::: DATA TO USE :::
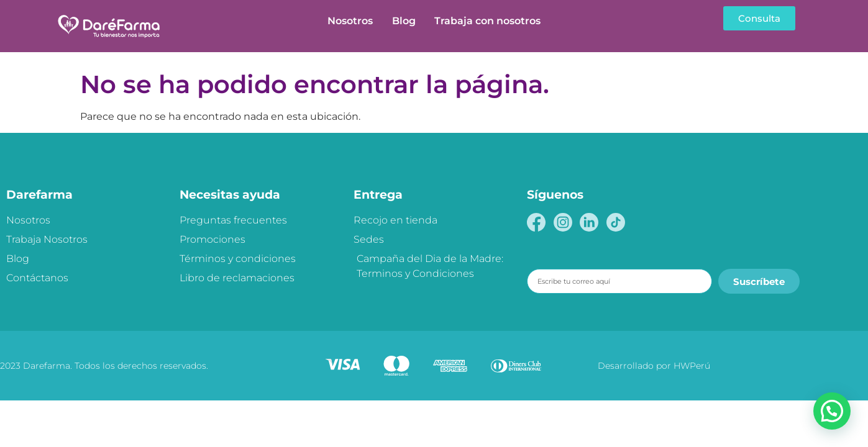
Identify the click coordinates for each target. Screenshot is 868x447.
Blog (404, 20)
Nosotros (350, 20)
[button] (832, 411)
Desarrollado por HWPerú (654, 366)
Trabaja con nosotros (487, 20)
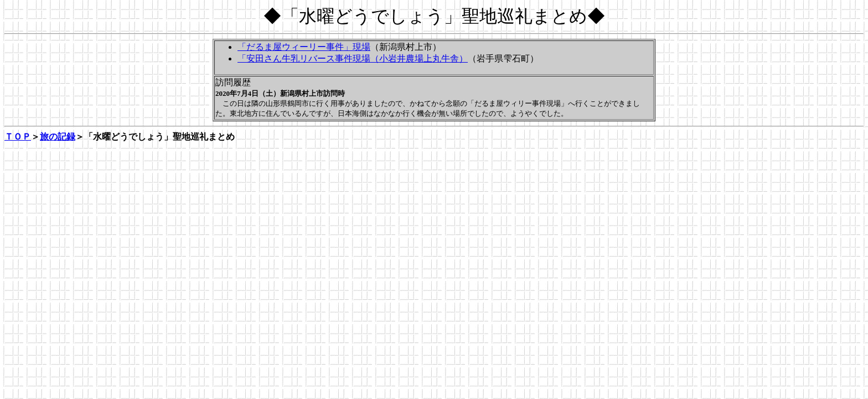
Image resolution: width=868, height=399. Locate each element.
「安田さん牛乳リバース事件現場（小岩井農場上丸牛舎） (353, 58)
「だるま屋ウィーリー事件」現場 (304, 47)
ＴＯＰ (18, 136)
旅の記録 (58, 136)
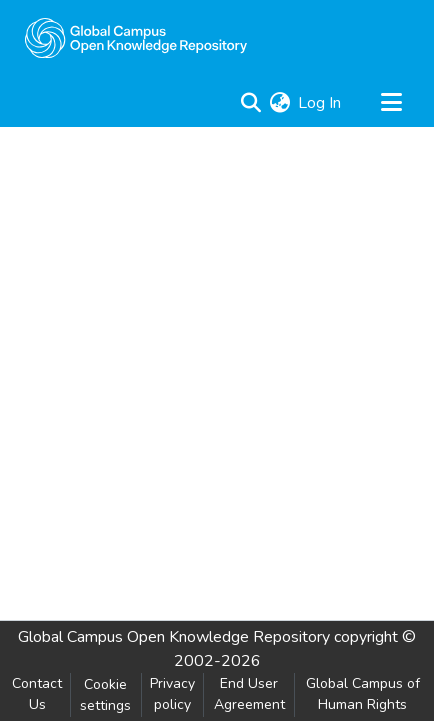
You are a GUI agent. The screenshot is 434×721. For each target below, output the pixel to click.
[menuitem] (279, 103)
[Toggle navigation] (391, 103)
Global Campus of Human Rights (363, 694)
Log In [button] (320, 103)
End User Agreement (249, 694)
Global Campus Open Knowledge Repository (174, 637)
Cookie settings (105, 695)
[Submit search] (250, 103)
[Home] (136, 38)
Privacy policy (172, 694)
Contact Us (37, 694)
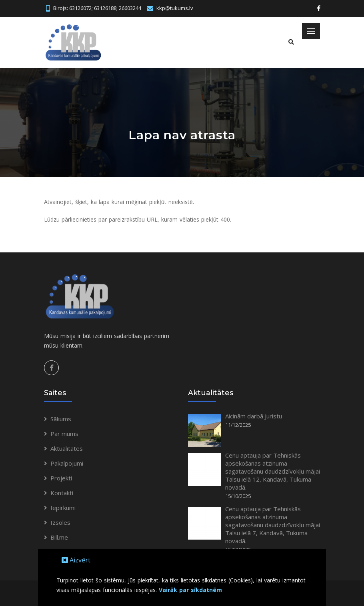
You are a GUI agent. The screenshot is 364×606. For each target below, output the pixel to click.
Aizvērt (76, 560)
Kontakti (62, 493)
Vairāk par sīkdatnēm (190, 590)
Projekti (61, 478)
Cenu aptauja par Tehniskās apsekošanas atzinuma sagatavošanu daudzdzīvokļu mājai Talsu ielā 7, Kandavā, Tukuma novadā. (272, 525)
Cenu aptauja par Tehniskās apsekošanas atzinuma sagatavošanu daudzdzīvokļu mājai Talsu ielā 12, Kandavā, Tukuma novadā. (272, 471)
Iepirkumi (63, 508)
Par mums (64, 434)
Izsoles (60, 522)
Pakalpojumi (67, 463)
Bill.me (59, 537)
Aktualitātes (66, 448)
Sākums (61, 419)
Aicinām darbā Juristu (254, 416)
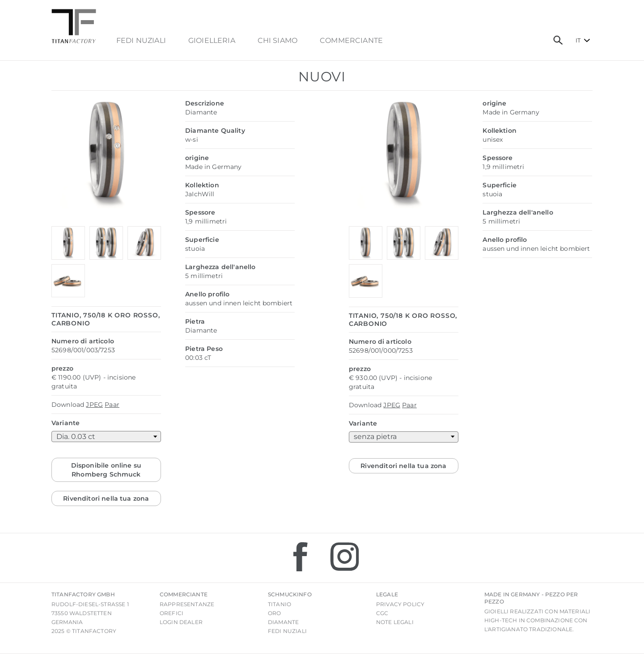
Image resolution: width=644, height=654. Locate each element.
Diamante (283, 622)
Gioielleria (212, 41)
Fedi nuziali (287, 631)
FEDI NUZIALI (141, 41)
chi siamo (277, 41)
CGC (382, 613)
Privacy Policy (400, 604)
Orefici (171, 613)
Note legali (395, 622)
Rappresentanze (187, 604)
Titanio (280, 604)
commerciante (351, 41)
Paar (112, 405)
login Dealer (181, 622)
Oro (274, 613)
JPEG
:::
::: DATA TO USE :::
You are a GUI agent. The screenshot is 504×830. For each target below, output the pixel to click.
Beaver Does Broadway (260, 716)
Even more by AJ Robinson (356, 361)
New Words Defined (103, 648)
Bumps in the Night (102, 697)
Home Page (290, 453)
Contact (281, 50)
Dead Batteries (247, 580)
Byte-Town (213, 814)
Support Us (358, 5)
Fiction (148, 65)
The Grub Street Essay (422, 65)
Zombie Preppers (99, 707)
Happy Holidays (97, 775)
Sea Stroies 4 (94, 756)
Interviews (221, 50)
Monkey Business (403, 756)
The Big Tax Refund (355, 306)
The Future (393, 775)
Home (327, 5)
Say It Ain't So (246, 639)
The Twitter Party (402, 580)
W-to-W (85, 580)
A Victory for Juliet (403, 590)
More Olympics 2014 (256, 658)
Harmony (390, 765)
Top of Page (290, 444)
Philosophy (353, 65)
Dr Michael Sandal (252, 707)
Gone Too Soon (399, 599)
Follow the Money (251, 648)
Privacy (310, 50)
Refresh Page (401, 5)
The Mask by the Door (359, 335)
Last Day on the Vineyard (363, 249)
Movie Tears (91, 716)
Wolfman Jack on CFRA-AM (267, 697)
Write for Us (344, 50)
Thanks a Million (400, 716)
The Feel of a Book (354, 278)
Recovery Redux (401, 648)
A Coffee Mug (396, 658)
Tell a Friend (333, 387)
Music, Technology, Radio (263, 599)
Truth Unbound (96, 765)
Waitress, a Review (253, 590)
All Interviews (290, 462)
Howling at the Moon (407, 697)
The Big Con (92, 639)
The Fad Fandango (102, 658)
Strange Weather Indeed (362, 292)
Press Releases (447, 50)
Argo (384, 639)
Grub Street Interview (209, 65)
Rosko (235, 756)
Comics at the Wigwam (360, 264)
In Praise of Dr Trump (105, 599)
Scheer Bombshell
:::
◆ EXERCISE TASK:
Copy the records word for word, beginning at the line that contains "Identify the click" and stopping after the line that contains "Global Campus Open". Leave the pictures out.

◆ TASK ANSWER:
Identify the click coordinates for each target. Screenshot is 868x447.
Blog (404, 20)
Nosotros (350, 20)
[button] (832, 411)
Desarrollado por HWPerú (654, 366)
Trabaja con nosotros (487, 20)
Image resolution: width=868, height=399. Locate each element.
「安田さん牛乳リバース事件現場（小岩井農場上丸牛舎） (353, 58)
「だるま屋ウィーリー事件」現場 (304, 47)
ＴＯＰ (18, 136)
旅の記録 (58, 136)
You are a GUI agent. The screenshot is 434×721. For each target below, output the pixel to click.
[menuitem] (279, 103)
[Toggle navigation] (391, 103)
Global Campus of Human Rights (363, 694)
Log In [button] (320, 103)
End User Agreement (249, 694)
Global Campus Open Knowledge Repository (174, 637)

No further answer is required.